John Denver (born Henry John Deutschendorf, Jr. in 1943) received his first major break during an audition for the popular Chad Mitchell Trio. He began writing songs when he was chosen as the group’s new lead singer from over 250 other hopefuls.Meanwhile, other performers were discovering his talents. In 1969, Peter, Paul & Mary, the most popular folk group of that decade, had their first and only No. 1 hit with a cover of Denver’s “Leaving On A Jet Plane.”
Less than two years later, Denver was zooming up the pop charts with “Take Me Home, Country Roads,” the first of many hits. He insinuated himself into the public’s consciousness with “Rocky Mountain High,” “Sunshine On My Shoulders,” “Annie’s Song,” “Back Home Again” and “Thank God I’m A Country Boy.” The strength of Denver’s popularity was measured in record sales that few other artists have achieved, including eight platinum albums in the U.S. alone. John Denver’s Greatest Hits is still the largest selling album in the history of RCA Records. A cheerfully optimistic image marked Denver’s 1970s heyday, when he became one of the top five selling recording artists in the history of the music industry.
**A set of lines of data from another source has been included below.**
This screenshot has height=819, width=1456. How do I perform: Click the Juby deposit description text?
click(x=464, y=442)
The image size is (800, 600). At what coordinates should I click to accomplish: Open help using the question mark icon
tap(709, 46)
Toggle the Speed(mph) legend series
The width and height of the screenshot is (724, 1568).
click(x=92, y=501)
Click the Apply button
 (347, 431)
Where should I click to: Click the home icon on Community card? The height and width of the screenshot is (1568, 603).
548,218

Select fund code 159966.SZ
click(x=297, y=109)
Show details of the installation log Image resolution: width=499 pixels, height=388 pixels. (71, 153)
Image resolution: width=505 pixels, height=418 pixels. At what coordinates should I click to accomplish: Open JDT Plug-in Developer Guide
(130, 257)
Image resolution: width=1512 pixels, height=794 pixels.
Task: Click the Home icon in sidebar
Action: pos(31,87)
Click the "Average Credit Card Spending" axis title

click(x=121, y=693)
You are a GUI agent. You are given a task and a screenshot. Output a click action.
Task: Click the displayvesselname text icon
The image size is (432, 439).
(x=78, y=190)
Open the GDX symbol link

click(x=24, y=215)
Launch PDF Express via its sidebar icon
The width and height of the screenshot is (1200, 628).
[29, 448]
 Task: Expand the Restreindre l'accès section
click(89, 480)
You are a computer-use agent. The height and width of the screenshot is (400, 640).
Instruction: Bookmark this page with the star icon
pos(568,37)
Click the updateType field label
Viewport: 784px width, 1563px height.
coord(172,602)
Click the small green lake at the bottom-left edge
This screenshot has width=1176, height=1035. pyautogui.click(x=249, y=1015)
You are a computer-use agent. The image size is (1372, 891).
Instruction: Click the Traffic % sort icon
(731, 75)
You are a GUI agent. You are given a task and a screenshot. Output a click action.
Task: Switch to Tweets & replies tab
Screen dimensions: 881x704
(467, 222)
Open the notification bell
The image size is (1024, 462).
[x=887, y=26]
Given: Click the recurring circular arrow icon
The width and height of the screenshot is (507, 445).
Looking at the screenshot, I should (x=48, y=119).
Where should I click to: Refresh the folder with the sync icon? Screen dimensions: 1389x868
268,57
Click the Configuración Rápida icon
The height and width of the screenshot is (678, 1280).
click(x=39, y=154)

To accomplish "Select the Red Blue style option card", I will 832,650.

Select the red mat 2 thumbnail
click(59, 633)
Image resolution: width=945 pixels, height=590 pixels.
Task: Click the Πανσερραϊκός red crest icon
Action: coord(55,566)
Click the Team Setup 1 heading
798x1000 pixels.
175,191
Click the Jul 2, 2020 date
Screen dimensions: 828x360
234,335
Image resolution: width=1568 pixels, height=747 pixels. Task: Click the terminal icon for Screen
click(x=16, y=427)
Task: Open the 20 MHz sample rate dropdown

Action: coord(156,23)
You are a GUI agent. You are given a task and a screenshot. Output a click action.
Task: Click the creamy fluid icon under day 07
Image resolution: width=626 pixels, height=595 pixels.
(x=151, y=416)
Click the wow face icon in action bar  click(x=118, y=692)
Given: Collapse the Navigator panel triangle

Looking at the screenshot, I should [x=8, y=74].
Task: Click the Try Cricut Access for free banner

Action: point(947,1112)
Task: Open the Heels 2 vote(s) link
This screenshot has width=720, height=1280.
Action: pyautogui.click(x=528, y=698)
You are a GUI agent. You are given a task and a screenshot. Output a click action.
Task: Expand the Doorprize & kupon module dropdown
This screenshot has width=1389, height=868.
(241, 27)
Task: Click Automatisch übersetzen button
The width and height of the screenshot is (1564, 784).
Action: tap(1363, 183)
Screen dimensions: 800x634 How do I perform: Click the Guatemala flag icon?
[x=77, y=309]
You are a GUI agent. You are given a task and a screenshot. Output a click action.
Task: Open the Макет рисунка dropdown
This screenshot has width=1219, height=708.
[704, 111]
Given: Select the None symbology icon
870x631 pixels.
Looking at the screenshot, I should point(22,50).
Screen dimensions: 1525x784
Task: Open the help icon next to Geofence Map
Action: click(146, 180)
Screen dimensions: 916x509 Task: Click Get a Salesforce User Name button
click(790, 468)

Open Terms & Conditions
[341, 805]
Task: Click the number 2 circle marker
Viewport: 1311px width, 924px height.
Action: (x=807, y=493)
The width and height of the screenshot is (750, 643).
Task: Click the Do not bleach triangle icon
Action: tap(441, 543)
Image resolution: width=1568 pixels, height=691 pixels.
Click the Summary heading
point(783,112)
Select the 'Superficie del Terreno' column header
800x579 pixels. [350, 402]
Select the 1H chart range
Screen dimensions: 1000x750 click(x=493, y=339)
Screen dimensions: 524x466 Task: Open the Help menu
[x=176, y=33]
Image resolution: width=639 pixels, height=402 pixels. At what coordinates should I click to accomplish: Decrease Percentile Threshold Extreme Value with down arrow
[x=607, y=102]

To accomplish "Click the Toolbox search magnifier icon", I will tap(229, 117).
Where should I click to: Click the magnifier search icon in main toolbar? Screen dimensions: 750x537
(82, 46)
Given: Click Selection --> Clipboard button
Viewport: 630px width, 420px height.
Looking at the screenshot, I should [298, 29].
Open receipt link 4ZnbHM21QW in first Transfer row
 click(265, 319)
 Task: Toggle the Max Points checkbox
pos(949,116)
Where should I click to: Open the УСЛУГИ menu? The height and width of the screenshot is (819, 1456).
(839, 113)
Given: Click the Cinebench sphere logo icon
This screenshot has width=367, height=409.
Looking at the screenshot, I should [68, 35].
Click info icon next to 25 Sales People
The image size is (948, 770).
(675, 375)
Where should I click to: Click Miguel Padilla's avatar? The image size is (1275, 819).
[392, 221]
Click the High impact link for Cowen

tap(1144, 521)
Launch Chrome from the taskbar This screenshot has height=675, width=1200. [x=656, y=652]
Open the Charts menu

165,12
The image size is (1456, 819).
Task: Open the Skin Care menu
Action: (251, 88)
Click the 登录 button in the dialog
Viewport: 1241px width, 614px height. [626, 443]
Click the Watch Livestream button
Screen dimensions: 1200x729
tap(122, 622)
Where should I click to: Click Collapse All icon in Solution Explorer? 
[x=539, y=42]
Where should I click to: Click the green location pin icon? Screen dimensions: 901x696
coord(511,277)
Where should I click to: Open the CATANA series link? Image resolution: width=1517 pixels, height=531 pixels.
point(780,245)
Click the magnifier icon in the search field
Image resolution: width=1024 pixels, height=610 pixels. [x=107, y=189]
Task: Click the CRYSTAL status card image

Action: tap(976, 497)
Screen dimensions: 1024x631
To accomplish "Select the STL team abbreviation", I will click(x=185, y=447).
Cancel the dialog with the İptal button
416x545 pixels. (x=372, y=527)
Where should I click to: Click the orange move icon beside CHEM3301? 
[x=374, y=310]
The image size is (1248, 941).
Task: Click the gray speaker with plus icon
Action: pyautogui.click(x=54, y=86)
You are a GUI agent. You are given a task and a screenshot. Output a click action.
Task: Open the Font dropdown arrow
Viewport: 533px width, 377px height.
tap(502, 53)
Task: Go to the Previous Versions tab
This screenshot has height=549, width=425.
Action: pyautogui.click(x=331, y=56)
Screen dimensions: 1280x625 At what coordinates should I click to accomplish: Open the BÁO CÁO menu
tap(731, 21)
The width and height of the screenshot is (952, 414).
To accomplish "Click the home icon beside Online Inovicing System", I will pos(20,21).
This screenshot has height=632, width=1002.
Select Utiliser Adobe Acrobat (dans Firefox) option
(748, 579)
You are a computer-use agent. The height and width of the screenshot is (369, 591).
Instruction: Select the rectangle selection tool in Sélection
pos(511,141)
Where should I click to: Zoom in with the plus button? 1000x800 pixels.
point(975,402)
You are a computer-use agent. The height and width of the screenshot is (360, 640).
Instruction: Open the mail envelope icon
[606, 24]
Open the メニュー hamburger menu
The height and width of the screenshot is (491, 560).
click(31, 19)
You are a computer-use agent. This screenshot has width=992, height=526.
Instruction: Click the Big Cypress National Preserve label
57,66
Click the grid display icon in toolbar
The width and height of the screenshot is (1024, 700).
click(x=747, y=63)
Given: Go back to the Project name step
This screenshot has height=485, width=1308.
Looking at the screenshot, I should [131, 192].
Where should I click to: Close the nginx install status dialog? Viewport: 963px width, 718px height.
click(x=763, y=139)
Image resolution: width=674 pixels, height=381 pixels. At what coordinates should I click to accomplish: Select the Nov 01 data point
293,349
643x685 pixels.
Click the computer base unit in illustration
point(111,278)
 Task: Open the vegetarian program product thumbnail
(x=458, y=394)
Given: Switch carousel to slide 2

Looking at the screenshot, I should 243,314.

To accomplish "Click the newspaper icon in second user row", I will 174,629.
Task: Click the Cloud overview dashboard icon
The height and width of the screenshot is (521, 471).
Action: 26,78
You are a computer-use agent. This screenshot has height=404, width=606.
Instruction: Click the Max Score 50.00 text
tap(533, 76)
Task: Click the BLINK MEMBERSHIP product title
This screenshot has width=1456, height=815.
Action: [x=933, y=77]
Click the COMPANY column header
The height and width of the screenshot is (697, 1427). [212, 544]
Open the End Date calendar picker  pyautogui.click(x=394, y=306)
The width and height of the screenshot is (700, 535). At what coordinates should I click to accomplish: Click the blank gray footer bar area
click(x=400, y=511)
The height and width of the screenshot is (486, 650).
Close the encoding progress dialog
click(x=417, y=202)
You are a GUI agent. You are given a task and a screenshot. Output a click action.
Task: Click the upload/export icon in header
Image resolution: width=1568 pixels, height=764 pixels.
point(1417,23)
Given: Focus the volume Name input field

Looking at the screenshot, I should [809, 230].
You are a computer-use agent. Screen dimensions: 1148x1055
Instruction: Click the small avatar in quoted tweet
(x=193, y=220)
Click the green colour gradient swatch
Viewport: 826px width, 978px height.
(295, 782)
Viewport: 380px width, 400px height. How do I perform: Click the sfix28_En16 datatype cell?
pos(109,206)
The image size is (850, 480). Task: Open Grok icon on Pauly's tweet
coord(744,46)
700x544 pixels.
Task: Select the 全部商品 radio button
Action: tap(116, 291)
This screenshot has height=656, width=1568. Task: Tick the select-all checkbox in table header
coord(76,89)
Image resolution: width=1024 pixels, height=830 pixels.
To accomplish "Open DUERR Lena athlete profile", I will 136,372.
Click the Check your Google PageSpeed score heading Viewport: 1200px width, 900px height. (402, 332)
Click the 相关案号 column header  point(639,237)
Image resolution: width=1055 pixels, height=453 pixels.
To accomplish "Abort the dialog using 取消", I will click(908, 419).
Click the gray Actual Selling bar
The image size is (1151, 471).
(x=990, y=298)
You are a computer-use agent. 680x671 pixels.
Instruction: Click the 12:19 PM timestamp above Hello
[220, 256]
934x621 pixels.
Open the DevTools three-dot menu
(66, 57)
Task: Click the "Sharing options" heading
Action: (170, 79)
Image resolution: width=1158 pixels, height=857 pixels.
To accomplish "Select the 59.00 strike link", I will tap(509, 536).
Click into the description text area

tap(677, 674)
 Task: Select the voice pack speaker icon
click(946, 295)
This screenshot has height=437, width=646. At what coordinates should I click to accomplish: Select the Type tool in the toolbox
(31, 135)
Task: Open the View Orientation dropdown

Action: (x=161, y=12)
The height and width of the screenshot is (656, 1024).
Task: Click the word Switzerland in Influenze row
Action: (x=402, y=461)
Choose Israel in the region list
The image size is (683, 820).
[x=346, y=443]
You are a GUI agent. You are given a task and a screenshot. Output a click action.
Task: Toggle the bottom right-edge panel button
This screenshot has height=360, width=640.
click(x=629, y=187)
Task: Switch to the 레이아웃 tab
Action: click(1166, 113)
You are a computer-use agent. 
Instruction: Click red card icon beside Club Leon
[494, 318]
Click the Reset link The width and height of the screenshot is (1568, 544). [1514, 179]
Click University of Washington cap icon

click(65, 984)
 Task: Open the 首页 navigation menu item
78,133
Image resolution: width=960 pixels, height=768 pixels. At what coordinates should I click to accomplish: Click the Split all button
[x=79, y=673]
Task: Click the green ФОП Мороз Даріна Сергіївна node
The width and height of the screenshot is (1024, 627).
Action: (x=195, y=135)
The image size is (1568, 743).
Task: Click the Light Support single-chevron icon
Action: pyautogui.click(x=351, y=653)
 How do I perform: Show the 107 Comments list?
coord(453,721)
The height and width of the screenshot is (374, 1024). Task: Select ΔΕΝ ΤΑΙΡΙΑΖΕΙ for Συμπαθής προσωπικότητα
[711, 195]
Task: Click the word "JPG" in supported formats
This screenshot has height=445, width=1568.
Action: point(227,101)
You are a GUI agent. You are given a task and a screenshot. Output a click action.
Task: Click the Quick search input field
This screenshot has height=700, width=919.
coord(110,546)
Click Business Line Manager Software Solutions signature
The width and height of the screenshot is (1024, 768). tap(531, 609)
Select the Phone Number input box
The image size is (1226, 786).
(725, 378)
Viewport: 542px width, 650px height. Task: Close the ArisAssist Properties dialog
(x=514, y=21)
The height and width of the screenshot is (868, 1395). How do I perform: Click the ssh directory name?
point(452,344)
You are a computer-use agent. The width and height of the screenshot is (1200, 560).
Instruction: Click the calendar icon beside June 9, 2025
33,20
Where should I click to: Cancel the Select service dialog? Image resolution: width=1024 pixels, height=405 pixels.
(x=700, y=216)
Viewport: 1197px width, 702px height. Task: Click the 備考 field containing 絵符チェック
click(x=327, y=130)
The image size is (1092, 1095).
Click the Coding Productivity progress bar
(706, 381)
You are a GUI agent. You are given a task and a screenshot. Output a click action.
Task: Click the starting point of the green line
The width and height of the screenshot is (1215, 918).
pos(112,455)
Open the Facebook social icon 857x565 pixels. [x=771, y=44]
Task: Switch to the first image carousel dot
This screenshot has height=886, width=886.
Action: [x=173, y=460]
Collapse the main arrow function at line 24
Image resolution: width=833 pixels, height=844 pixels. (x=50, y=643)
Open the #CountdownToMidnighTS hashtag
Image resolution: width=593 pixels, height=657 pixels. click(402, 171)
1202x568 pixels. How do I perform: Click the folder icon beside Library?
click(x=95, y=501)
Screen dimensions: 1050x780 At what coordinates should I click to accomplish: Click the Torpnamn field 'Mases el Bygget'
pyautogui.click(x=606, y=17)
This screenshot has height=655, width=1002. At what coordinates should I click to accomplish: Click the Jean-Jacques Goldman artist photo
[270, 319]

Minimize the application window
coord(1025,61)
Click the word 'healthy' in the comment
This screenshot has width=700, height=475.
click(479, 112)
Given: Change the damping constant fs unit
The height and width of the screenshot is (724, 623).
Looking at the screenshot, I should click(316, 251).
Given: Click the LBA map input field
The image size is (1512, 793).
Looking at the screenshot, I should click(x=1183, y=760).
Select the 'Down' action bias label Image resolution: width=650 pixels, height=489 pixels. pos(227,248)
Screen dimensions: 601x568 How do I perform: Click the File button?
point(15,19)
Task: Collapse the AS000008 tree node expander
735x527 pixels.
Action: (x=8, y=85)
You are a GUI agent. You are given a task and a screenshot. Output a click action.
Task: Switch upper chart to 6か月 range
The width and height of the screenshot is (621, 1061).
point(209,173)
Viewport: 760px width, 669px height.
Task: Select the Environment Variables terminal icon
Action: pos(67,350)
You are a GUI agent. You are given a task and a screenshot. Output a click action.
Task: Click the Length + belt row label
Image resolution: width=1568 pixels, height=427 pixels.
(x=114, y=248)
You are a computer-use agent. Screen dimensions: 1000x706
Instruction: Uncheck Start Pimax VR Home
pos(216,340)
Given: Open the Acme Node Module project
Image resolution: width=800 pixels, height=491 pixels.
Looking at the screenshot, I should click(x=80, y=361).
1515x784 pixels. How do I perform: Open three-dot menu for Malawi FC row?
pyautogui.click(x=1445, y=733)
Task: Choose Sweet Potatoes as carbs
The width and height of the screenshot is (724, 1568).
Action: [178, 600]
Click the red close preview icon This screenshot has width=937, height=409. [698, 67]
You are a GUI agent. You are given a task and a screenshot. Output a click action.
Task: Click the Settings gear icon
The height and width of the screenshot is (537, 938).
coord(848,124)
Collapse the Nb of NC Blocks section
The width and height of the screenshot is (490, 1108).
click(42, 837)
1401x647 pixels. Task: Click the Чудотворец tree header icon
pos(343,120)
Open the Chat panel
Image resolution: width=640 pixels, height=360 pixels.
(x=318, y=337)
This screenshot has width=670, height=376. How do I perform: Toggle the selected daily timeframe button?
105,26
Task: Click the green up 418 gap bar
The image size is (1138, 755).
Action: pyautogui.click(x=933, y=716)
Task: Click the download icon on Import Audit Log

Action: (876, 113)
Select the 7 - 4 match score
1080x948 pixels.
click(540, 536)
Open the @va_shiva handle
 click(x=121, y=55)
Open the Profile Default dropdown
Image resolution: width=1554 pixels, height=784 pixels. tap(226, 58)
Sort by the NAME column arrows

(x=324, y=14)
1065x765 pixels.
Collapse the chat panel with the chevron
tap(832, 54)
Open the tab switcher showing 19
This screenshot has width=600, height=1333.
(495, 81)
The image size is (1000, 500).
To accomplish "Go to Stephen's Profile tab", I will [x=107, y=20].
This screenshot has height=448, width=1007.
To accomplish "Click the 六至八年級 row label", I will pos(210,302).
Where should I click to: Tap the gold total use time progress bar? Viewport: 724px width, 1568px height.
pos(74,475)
Bill Danoff and Taffy Nivert co-wrote John’s first smash hit, “Take Me Home, Country Roads.” The clean-cut, all-American couple created the Starland Vocal Band and became the first act signed to John’s new Windsong label in 1975; “Afternoon Delight” was a No. 1 single.
Denver starred alongside celebrities as diverse as opera singer Beverly Sills, violinist Itzhak Perlman and flautist James Galway. Frank Sinatra was the “Friend” in Denver’s John Denver and Friend television special, and their “back-to-back” co-billing at Harrah’s Tahoe was one of the most sought-after tickets in the casino hotel’s history. Denver and Placido Domingo recorded “Perhaps Love,” a song written by Denver, as a duet, earning the Spanish tenor considerable recognition outside of the opera world.
John Denver used his popularity to promote his favorite cause: the environment. His concern spurred him to found the Windstar Foundation in 1976 as an education and demonstration center dedicated to the creation of a sustainable future. Many of his songs incorporated environmental themes. He was known for his close friendship with Jacques Cousteau, the most famous undersea explorer of the 20th century, and he wrote “Calypso” in 1975 as a tribute to Cousteau and his research boat of the same name that sailed around the world for oceanic conservation. Denver also demonstrated his enthusiasm for the environment with Plant-It 2000, a plan he created to urge people all over the world to plant as many trees as possible by the year 2000. Nearly 100,000 trees were planted in its first year of operation.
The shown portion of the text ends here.